24 Oct 2011

How private is your Facebook data?

As Facebook faces an audit over its storage of information, Channel 4 News talks to the 24-year-old Austrian student who has gone head to head with the social networking giant.

A Facebook user views a computer monitor (Getty)

As part of his research into privacy law this summer, 24-year-old Austrian law student Max Schrems asked Facebook to turn over all the data the social networking site had collected on him for the past three years, as is his right under European data protection legislation.

In response, Facebook sent him a CD containing more than 1,200 pages of wall posts, messages, removed friends, and “pokes” – activity that Mr Schrems thought had been deleted.

“I think it’s quite frightening just how much data is stored by Facebook,” Mr Schrems told Channel 4 News.

“They think it’s legal and they talk about ‘industry standards’. That may be the case in America, but this is Europe, and they’re just not getting it,” he continued.

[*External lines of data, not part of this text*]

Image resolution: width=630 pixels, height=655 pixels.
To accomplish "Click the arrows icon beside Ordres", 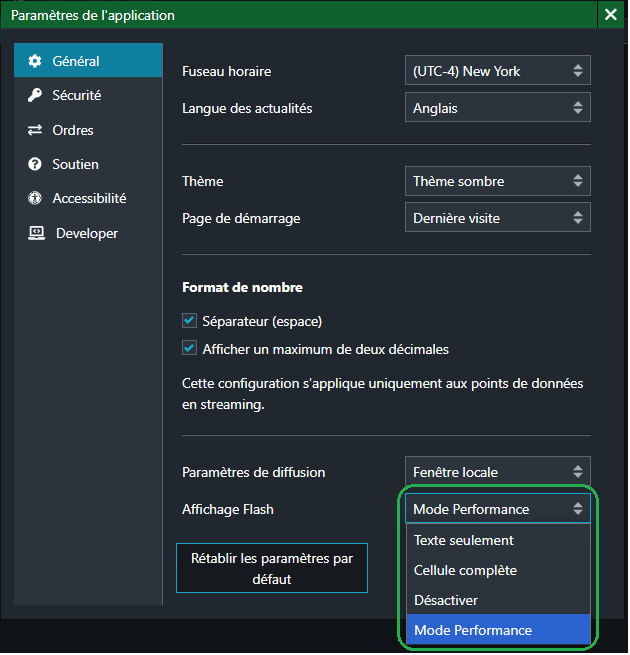I will click(x=35, y=130).
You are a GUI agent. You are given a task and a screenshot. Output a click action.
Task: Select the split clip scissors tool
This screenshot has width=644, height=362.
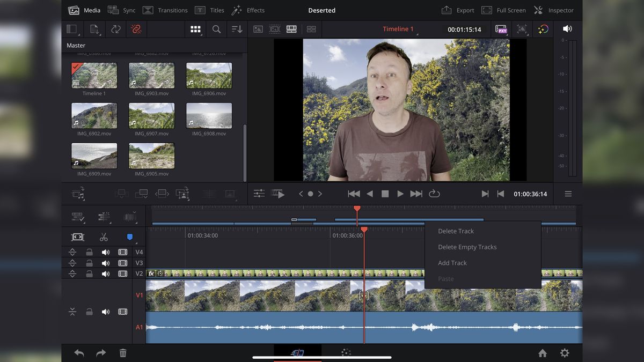104,237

I think it’s quite frightening just how much data is stored by Facebook. Max Schrems

Investigation opens

Along with a group of fellow law students, he established the “Europe versus Facebook” group and filed 22 complaints with the office of the Irish Data Protection Commissioner (DPC) – which has jurisdiction over Facebook’s EMEA headquarters in Dublin.

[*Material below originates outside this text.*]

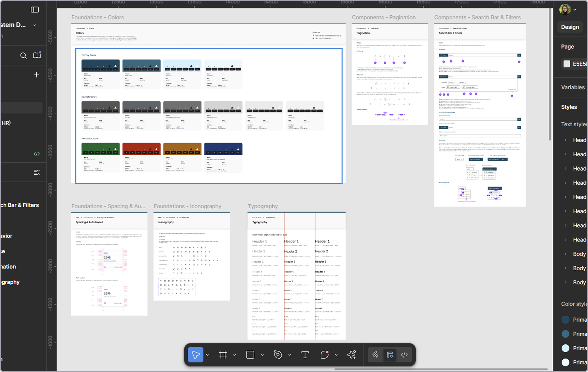Open the Search Bar & Filters page

coord(20,205)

“I find it all quite amusing that it’s caused these huge waves around the world really,” he said.

As a result of the complaints, the DPC told Channel 4 News that they will be commencing a “comprehensive” audit of Facebook Ireland before the end of the month.

It also revealed it had received “approximately 10 other complaints” in relation to Facebook’s approach to data protection.

“We have also received a large number of other complaints regarding Facebook’s responses to access requests which arise from a campaign for access which Europe v Facebook led.”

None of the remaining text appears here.